Hotel Continental, Tánger

          
El recepcionista finge no haberme entendido, por lo que me veo obligado a repetírselo: Quiero una habitación sin aire acondicionado, y el WIFI te lo metes por el culo. Ah, las servidumbres del fetichismo literario: me encantan los hoteles decadentes, aquellos que conservan en el aire las vivencias de los antiguos viajeros, tan distintos a los atribulados turistas de hoy en día. En el Hotel Continental de Tánger las comodidades brillan por su ausencia: no hay minibar con Toblerone, no hay spa, no hay gym, no hay brunch… De hecho, no hay casi nada, excepto inmensos pasillos cubiertos por polvorientas alfombras que desembocan en estancias de dudosa funcionalidad, pero de fascinante decoración. Hay que tener una sensibilidad de lija para no dejarse empapar por el encanto de lo obsoleto que destila su comedor, en el que se rodaron algunas de las escenas más señaladas de “El cielo protector”. Sí, ya salió la palabra: soy un mitómano, qué pasa, hay vicios peores.
He vuelto a Tánger porque es una ciudad fea, ajena al ominoso barniz del diseño que está convirtiendo el mundo en un parque temático de Disney (o de Apple, o de Ikea).
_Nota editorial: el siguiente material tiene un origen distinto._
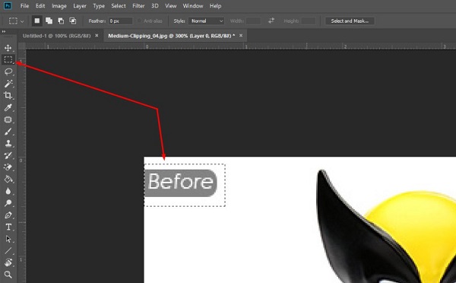Enable Intersect with selection mode
This screenshot has height=283, width=456.
click(73, 21)
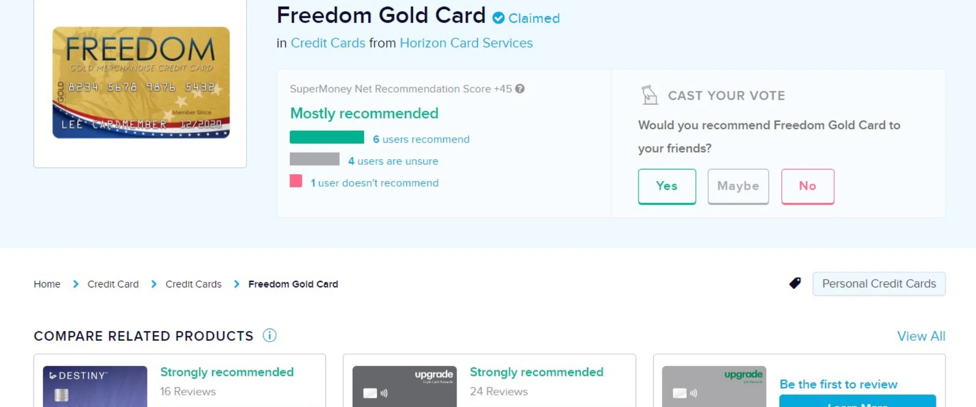Open the Net Recommendation Score help icon
Image resolution: width=976 pixels, height=407 pixels.
tap(520, 89)
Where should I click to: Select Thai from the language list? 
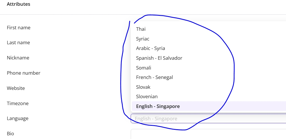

He vuelto a Tánger porque aún se puede pasear por callejones en los que tipos turbulentos traman planes peligrosos (en realidad están hablando de fútbol, o de comprarse un coche, pero prefiero imaginármelos patibularios y misteriosos, qué le vamos a hacer). He vuelto a Tánger porque me gustan los edificios leprosos que vivieron tiempos mejores, con la ropa colgada a secar encima de un minarete o de una legación diplomática abandonada. He vuelto a Tánger porque es casi imposible encontrar alcohol, por lo que cuando consigues una cerveza (¡aleluya!) te sabe como la mejor del mundo. Al regresar al hotel me arrepiento de no tener aire acondicionado (hace un calor de morirse), por lo que paso la noche asomado a la ventana, contemplando el puerto. Al amanecer refresca un poco y me echo en la cama, no tardo ni un minuto en dormirme y soñar que tengo que volver a Tánger algún día.